Cannabis that we know and love today is quite different from the cannabis of the ancient world (or even the 70s, just ask your parents)—it’s stronger, tastier, and all around a better quality plant.

Cannabis Ruderalis

Your grandad smoking hashish, probably. Smoking Hashish by Emile Bernard, 1900, courtesy Wikiart.org

Cannabis ruderalis is one of these varieties of cannabis that would have probably been lost to time if not for a special trait. Cannabis ruderalis originated in the Volga River Valley in Russia (most likely) but was first identified in Siberia in 1924. C. ruderalis has also been found throughout North America and central and eastern Europe; it wasn’t ever a strain that people were interested in until the 1980s when seeds of cannabis ruderalis were sent to the Seed Bank in Amsterdam.

Cannabis Ruderalis: Origin and Characteristics

Why Did CanThe Cannabis Ruderalis strain originates from regions of Russia, Central Asia, and Eastern Europe. It is a resilient variety capable of surviving in harsh environments. The name “Ruderalis” derives from the Latin word “rubble”, referring to its ability to grow like a weed on disturbed land. Ruderalis is believed to have evolved from Cannabis Indica varieties that adapted over time to the cold northern climates, gradually acquiring some unique characteristics

Ruderalis has a short stature, typically only 1-2 feet tall when fully grown. It has a sturdy, bushy structure with thick, short stems and broad leaves that are light green in color.

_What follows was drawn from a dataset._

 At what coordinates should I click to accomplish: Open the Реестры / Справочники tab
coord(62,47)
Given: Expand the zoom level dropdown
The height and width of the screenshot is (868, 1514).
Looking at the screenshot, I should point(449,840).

One of its major traits is its autoflowering ability, where flowering is determined by age rather than changes in the light cycle, resulting in a faster growth cycle compared to other strains. While the buds of Ruderalis are small, they are dense and contain lower levels of THC than other varieties. This unique autoflowering trait, ability to adapt to harsh environments, and potential for hybridization with other strains make it an intriguing subject for research and cultivation, despite some debate over its species classification.

Why Did Cannabis Ruderalis Change Everything?

While growers observed C. ruderalis they noted a special characteristic: flowering based upon maturity rather than on light levels. cannabis ruderalis developed this trait naturally over millions of years of growing in northern regions where light levels throughout the year vary so drastically that plants must grow quickly or lose out on the energy available in those short summer months.

C. ruderalis takes advantage of this by having an extremely quick growing cycle, blooming in just a few weeks, so as to spread its pollen and seeds before the cold winter hits again.

Cannabis Ruderalis

C.ruderalis in a field. Notice how the yields are quite small.

Once this unique trait was identified, growers spent decades trying to successfully combine C. ruderalis with C. Indica and C. Sativa until they were able to develop strains that were suddenly more resistant to pests as well as not reliant on a photoperiod. Now, growers are able to speed through the growth cycle in just 10 weeks.

And while C. ruderalis has had a short history in the Western eye (and in cannabis culture at large), it has been used as a medicinal herb to treat headaches and pains for centuries because it is one strain with a higher CBD content than a lot of other varieties.

Currently, C. ruderalis is being used as a potential cancer treatment (obviously not to treat cancer itself but the side effects of cancer drugs), anxiety, and epilepsy. It is a fascinating strain with a long, unique history worth spending time reading about.